--- EXTRACTED MATERIAL Enclosed Below ---

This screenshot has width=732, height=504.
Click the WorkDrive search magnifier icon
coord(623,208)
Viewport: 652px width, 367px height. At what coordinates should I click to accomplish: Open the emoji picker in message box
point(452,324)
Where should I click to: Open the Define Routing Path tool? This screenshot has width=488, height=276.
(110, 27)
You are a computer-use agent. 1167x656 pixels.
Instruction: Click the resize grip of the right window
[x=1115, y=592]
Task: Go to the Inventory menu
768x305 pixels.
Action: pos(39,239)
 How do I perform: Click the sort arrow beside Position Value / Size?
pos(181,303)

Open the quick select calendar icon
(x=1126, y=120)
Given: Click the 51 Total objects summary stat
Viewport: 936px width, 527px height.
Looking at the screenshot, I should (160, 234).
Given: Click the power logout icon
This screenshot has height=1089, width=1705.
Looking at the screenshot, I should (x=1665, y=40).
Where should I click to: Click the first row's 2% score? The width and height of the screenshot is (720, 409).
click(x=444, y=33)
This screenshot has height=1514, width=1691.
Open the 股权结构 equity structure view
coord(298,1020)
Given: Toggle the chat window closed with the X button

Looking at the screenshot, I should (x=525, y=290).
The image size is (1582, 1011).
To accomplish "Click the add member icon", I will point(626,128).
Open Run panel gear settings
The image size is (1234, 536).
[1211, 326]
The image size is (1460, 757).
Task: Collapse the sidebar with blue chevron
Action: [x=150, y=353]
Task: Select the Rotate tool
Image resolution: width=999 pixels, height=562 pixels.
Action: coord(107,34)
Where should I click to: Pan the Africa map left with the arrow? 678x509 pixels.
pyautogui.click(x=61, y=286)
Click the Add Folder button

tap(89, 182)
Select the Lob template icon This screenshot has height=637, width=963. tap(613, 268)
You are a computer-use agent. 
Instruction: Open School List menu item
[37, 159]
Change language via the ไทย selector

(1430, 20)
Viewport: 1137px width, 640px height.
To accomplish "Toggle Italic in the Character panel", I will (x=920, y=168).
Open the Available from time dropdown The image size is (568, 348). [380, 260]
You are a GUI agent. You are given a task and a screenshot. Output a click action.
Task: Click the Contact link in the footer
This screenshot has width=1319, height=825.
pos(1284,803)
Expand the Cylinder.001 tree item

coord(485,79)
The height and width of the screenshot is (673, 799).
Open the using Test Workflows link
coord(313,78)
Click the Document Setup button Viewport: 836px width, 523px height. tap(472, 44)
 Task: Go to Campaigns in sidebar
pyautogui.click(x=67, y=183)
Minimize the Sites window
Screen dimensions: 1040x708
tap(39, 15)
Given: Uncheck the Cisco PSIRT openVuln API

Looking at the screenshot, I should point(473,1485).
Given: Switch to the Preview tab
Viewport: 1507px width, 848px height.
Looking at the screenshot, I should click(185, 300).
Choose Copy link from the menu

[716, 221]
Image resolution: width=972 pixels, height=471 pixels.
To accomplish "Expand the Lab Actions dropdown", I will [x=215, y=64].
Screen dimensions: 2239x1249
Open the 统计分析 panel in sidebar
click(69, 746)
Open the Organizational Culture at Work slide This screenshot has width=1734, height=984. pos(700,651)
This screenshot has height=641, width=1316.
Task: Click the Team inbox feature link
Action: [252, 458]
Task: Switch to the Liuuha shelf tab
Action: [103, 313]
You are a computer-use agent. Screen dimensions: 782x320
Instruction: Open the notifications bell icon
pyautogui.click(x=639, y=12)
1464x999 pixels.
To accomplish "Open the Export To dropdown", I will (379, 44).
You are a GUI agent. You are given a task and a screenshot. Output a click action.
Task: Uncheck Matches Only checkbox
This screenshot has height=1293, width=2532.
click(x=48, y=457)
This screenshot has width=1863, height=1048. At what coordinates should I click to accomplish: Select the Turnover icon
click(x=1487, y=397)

--- End of Enclosed EXTRACTED MATERIAL ---

Look through the records and gather each line with the word "agent".

You are a computer-use agent. 1167x656 pixels.
You are a computer-use agent. 
You are a GUI agent. You are given a task and a screenshot. Output a click action.
You are a computer-use agent. Screen dimensions: 782x320
You are a GUI agent. You are given a task and a screenshot. Output a click action.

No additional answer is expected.